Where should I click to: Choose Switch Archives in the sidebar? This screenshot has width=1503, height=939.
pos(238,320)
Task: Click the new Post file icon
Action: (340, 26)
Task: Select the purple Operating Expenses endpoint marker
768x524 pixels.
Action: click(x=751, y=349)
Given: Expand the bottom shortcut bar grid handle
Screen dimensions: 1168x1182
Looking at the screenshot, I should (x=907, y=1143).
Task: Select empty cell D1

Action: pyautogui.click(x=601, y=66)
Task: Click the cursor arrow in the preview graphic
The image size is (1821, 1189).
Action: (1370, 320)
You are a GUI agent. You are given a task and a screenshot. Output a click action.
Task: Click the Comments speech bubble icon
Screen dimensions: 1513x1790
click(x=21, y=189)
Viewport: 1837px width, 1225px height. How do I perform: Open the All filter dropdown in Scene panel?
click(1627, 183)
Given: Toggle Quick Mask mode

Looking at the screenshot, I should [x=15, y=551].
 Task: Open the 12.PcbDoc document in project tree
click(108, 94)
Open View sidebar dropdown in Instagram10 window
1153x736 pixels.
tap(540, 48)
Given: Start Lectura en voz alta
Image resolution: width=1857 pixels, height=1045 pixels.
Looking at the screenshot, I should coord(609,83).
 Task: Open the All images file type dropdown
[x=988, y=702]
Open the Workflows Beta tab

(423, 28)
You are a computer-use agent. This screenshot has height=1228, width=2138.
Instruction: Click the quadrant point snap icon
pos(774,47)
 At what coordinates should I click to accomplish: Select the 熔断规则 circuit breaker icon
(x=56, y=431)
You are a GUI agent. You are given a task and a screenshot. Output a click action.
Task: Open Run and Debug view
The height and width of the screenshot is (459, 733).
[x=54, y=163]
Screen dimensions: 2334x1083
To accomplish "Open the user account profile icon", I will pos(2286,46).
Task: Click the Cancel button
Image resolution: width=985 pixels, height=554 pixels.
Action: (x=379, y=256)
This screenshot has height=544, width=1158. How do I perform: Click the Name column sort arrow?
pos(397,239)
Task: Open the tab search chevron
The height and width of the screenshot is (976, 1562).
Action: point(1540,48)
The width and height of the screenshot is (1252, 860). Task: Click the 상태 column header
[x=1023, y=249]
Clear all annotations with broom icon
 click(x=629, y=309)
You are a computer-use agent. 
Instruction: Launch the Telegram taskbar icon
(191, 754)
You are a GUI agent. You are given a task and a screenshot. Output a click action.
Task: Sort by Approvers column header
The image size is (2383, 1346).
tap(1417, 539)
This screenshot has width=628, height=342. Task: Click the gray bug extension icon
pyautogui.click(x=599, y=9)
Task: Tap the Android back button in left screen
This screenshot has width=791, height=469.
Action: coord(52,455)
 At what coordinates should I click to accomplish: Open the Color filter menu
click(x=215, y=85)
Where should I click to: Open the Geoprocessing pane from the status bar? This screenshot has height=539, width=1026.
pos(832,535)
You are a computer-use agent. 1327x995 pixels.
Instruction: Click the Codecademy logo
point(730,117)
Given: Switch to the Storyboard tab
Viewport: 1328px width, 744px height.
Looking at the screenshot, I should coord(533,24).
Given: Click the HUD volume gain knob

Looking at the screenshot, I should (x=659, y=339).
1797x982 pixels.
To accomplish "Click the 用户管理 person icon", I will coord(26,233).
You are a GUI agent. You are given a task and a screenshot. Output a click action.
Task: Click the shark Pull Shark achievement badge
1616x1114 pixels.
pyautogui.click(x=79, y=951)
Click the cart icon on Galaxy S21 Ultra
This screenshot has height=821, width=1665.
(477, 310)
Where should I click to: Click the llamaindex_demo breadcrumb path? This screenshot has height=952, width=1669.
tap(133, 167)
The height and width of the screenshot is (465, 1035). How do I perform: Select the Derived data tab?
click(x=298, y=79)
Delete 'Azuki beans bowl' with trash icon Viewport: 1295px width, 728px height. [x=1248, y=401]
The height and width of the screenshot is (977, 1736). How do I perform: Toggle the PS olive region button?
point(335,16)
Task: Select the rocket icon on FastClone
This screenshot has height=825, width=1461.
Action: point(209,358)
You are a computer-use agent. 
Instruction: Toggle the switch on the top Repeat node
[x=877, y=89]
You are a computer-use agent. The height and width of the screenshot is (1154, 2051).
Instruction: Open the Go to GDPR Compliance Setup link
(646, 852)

Exercise instructions ▸
Word for word, copy out the records.

Completed task ▸
Where should I click to: Choose Switch Archives in the sidebar? This screenshot has width=1503, height=939.
pos(238,320)
Task: Click the new Post file icon
Action: (340, 26)
Task: Select the purple Operating Expenses endpoint marker
768x524 pixels.
Action: click(x=751, y=349)
Given: Expand the bottom shortcut bar grid handle
Screen dimensions: 1168x1182
Looking at the screenshot, I should (x=907, y=1143).
Task: Select empty cell D1

Action: pyautogui.click(x=601, y=66)
Task: Click the cursor arrow in the preview graphic
The image size is (1821, 1189).
Action: (1370, 320)
You are a GUI agent. You are given a task and a screenshot. Output a click action.
Task: Click the Comments speech bubble icon
Screen dimensions: 1513x1790
click(x=21, y=189)
Viewport: 1837px width, 1225px height. How do I perform: Open the All filter dropdown in Scene panel?
click(1627, 183)
Given: Toggle Quick Mask mode

Looking at the screenshot, I should [x=15, y=551].
 Task: Open the 12.PcbDoc document in project tree
click(108, 94)
Open View sidebar dropdown in Instagram10 window
1153x736 pixels.
tap(540, 48)
Given: Start Lectura en voz alta
Image resolution: width=1857 pixels, height=1045 pixels.
Looking at the screenshot, I should coord(609,83).
 Task: Open the All images file type dropdown
[x=988, y=702]
Open the Workflows Beta tab

(423, 28)
You are a computer-use agent. This screenshot has height=1228, width=2138.
Instruction: Click the quadrant point snap icon
pos(774,47)
 At what coordinates should I click to accomplish: Select the 熔断规则 circuit breaker icon
(x=56, y=431)
You are a GUI agent. You are given a task and a screenshot. Output a click action.
Task: Open Run and Debug view
The height and width of the screenshot is (459, 733).
[x=54, y=163]
Screen dimensions: 2334x1083
To accomplish "Open the user account profile icon", I will pos(2286,46).
Task: Click the Cancel button
Image resolution: width=985 pixels, height=554 pixels.
Action: (x=379, y=256)
This screenshot has height=544, width=1158. How do I perform: Click the Name column sort arrow?
pos(397,239)
Task: Open the tab search chevron
The height and width of the screenshot is (976, 1562).
Action: point(1540,48)
The width and height of the screenshot is (1252, 860). Task: Click the 상태 column header
[x=1023, y=249]
Clear all annotations with broom icon
 click(x=629, y=309)
You are a computer-use agent. 
Instruction: Launch the Telegram taskbar icon
(191, 754)
You are a GUI agent. You are given a task and a screenshot. Output a click action.
Task: Sort by Approvers column header
The image size is (2383, 1346).
tap(1417, 539)
This screenshot has width=628, height=342. Task: Click the gray bug extension icon
pyautogui.click(x=599, y=9)
Task: Tap the Android back button in left screen
This screenshot has width=791, height=469.
Action: coord(52,455)
 At what coordinates should I click to accomplish: Open the Color filter menu
click(x=215, y=85)
Where should I click to: Open the Geoprocessing pane from the status bar? This screenshot has height=539, width=1026.
pos(832,535)
You are a computer-use agent. 1327x995 pixels.
Instruction: Click the Codecademy logo
point(730,117)
Given: Switch to the Storyboard tab
Viewport: 1328px width, 744px height.
Looking at the screenshot, I should coord(533,24).
Given: Click the HUD volume gain knob

Looking at the screenshot, I should (x=659, y=339).
1797x982 pixels.
To accomplish "Click the 用户管理 person icon", I will coord(26,233).
You are a GUI agent. You are given a task and a screenshot. Output a click action.
Task: Click the shark Pull Shark achievement badge
1616x1114 pixels.
pyautogui.click(x=79, y=951)
Click the cart icon on Galaxy S21 Ultra
This screenshot has height=821, width=1665.
(477, 310)
Where should I click to: Click the llamaindex_demo breadcrumb path? This screenshot has height=952, width=1669.
tap(133, 167)
The height and width of the screenshot is (465, 1035). How do I perform: Select the Derived data tab?
click(x=298, y=79)
Delete 'Azuki beans bowl' with trash icon Viewport: 1295px width, 728px height. [x=1248, y=401]
The height and width of the screenshot is (977, 1736). How do I perform: Toggle the PS olive region button?
point(335,16)
Task: Select the rocket icon on FastClone
This screenshot has height=825, width=1461.
Action: point(209,358)
You are a computer-use agent. 
Instruction: Toggle the switch on the top Repeat node
[x=877, y=89]
You are a computer-use agent. The height and width of the screenshot is (1154, 2051).
Instruction: Open the Go to GDPR Compliance Setup link
(646, 852)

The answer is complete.